## What is expected
Could you copy the records word for word, starting at the line that contains "This screenshot has" and continuing through the end of the records, with both ends included? Leave the pictures out of your answer.

** Start of Input **

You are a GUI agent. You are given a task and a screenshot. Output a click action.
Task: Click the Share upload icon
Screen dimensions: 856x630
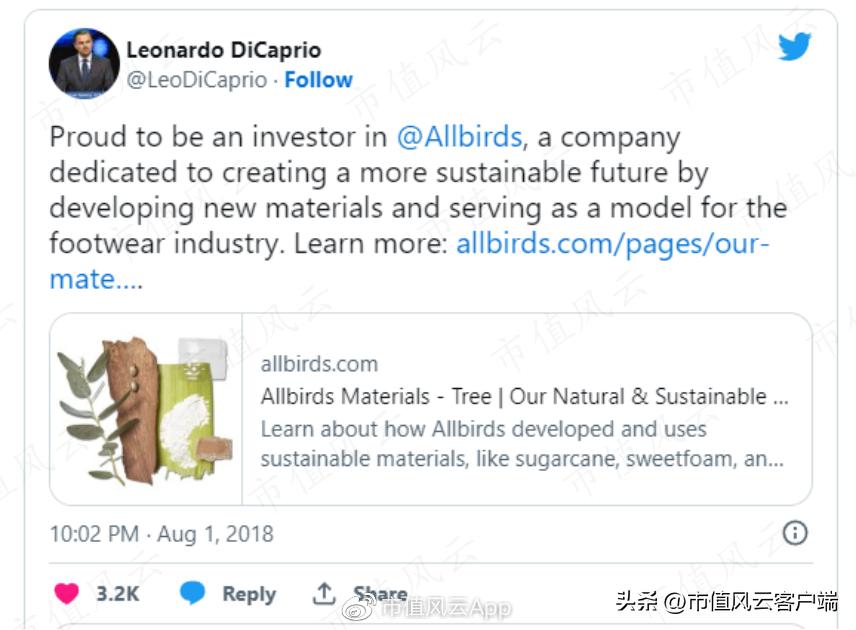[x=324, y=592]

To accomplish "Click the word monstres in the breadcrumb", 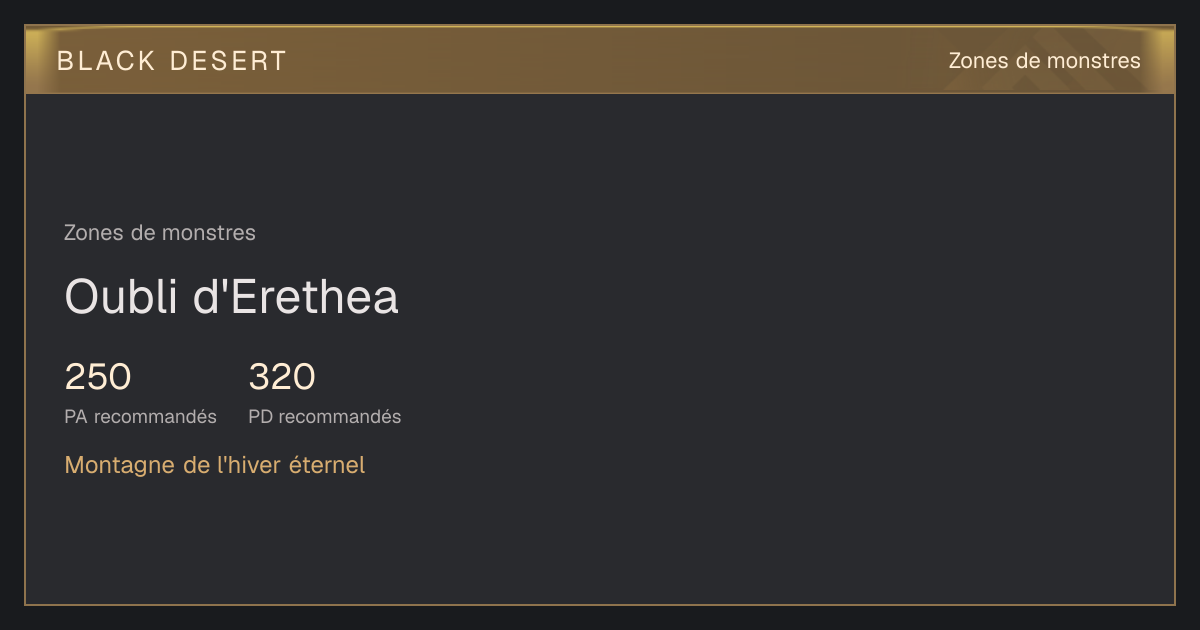I will [209, 233].
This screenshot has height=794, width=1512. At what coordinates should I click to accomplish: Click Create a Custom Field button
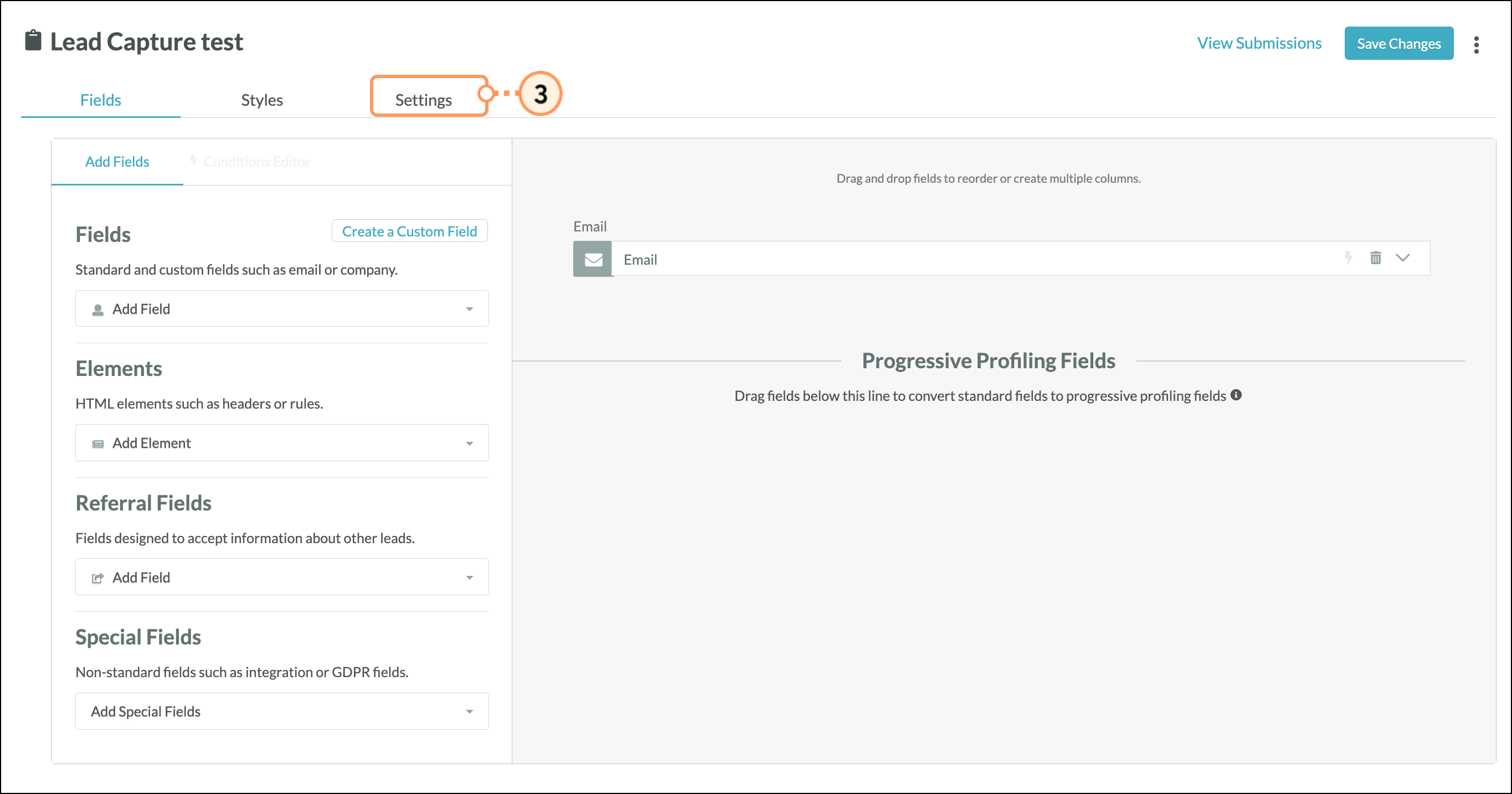tap(409, 231)
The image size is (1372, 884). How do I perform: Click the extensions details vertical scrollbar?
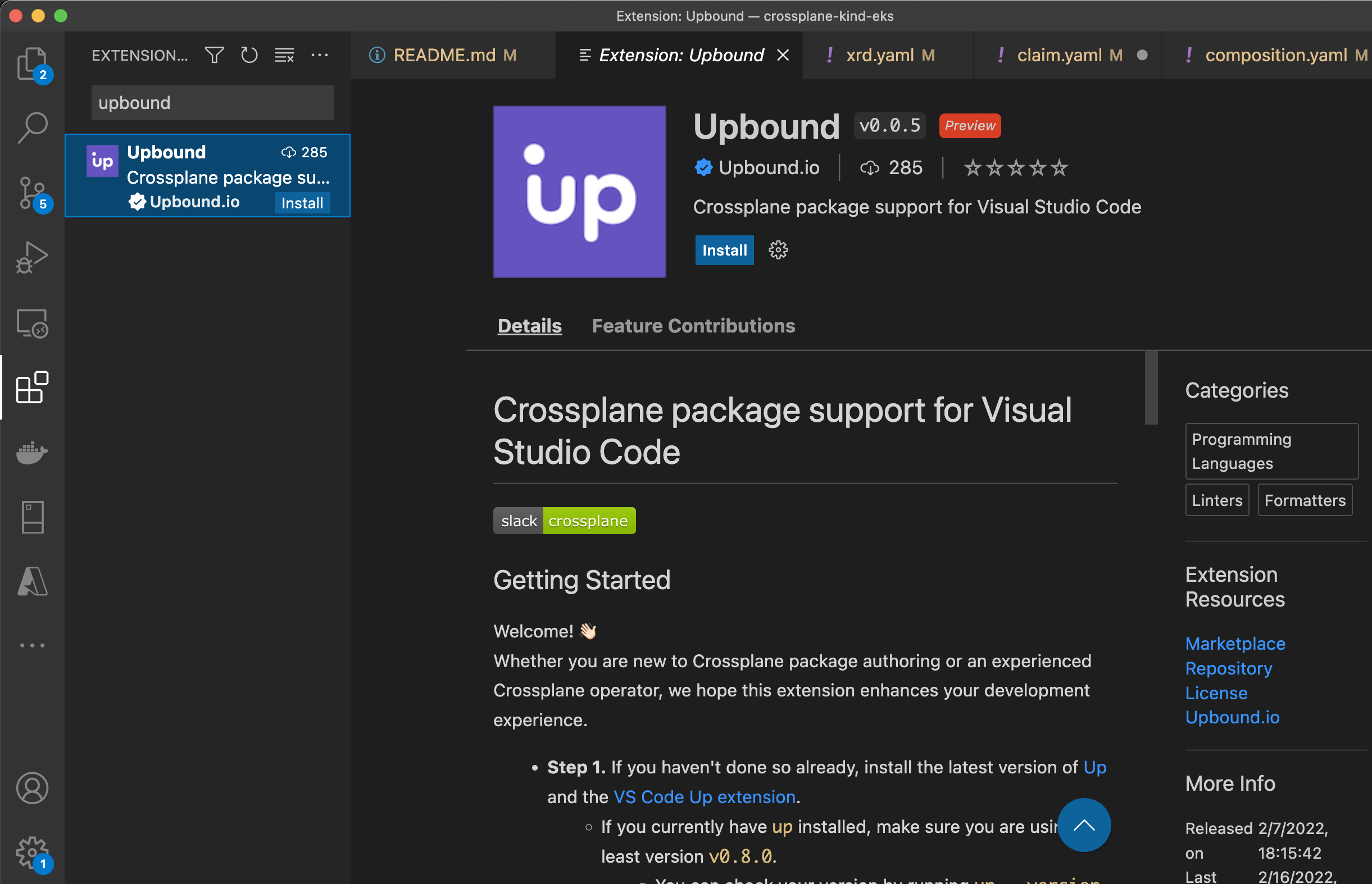point(1151,388)
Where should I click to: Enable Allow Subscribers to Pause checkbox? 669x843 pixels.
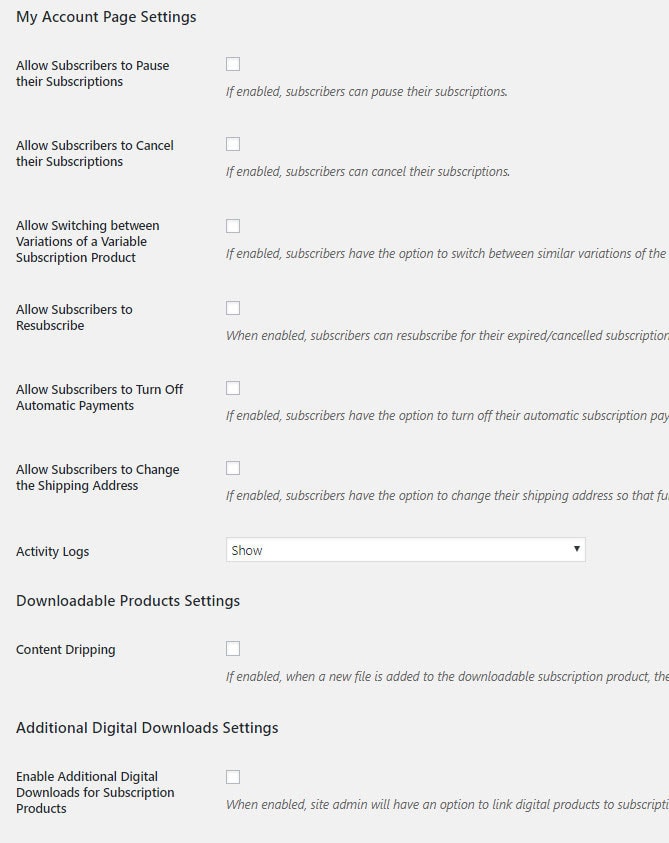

** End of Input **

## Response for this exercise
This screenshot has height=794, width=1512. At what coordinates should I click to accomplish: Click Create a Custom Field button
tap(409, 231)
The image size is (1372, 884). How do I perform: Click the extensions details vertical scrollbar?
point(1151,388)
Where should I click to: Enable Allow Subscribers to Pause checkbox? 669x843 pixels.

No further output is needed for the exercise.